Today my mathematical studies move slowly. I just feel less mentally capable than on most days (on which I blame an exceedingly late Friday night). The best I can do is remember those lessons after meeting with my advisor.
I walked in two weeks ago to ask about an exercise from his book, and two meetings later we've discussed enough facts and made enough observations to solve it. (Rather, having written the book, he referred to useful facts and I did my best to think quickly and understand the logic and line of thought. The remainder of the time involved my struggling to explain something and his patient waiting.)
Looking back through these notes, I'm amazed. It doesn't appear easy to write down this question in its present form, because it is so condensed. It's done to the point where it can be stated with simple ideas, and without a hint to the level of sophistication needed to solve it.
There is a good deal to remember .. the toil from honest lessons and facts that I wouldn't have thought to check .. and today I've written them down. It gives the day and night purpose at least, even if I have no strong mental capacity for new and creative things.
At the very least this experience agrees with the popular belief that it is far easier to ask a question than to answer one. One can even reduce this difference to how language works: take subsets of words that everyone knows, say
{who, what, where, when}
{run, make, eat, sleep, sit}
{sky, wind, dirt, water, apple, food}
One selection of words gives: "Who eats (an) apple?"
It's a very simple question, and to answer it, we search the catalog of our memory as to what creatures like apples.
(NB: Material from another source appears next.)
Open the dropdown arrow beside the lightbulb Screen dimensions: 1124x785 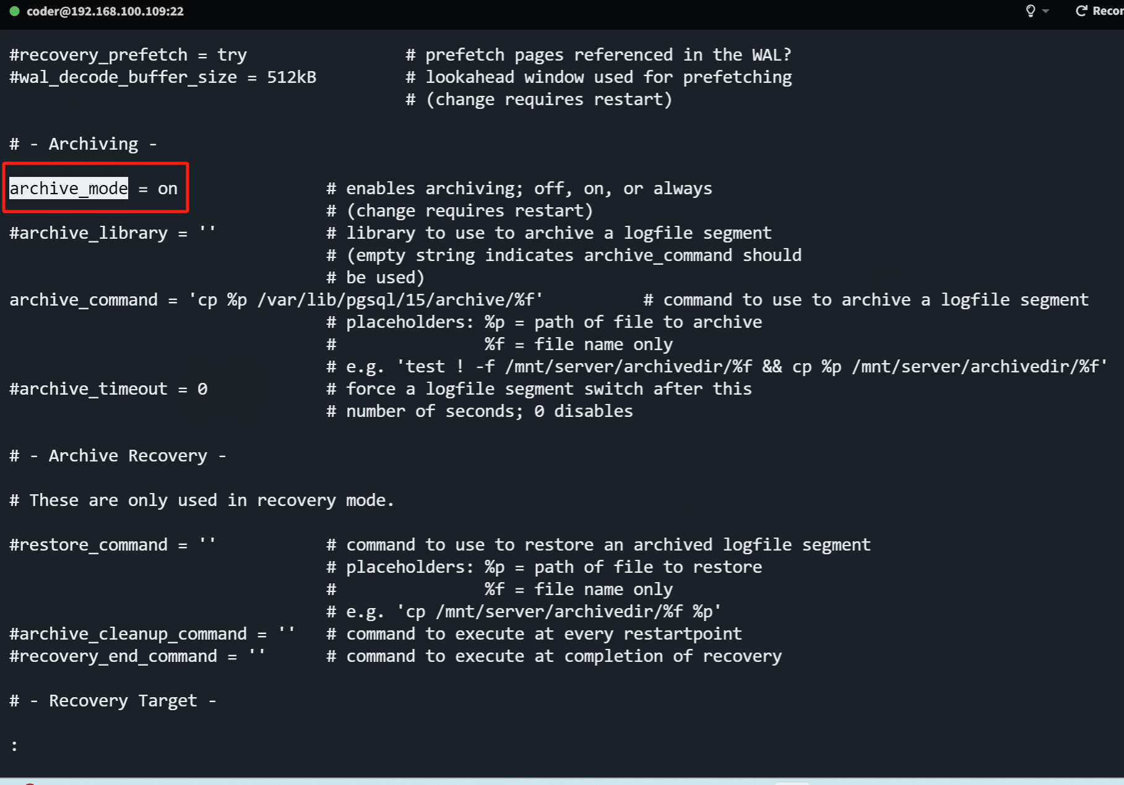1046,11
It takes some thought, but the process is mechanical and a computer can do the same.
Another selection is: "What makes (the) sky?"
Does this mean the colors, how many, and how they are mixed? Does this refer to physical chemistry and the interactions of gases? Or is this a philosophical question, concerning the origins of the earth, and ourselves?
Sometimes it is a matter of interpreting what a question means, and it is a separate process to understand what can be used to answer it. The second primitive question is not so primitive: parsing it, it's not very clear what is involved in the answer or in this form, if it can be answered.
Every so often I wonder how we know anything at all.
It's a confusing world, and maths are confusing too.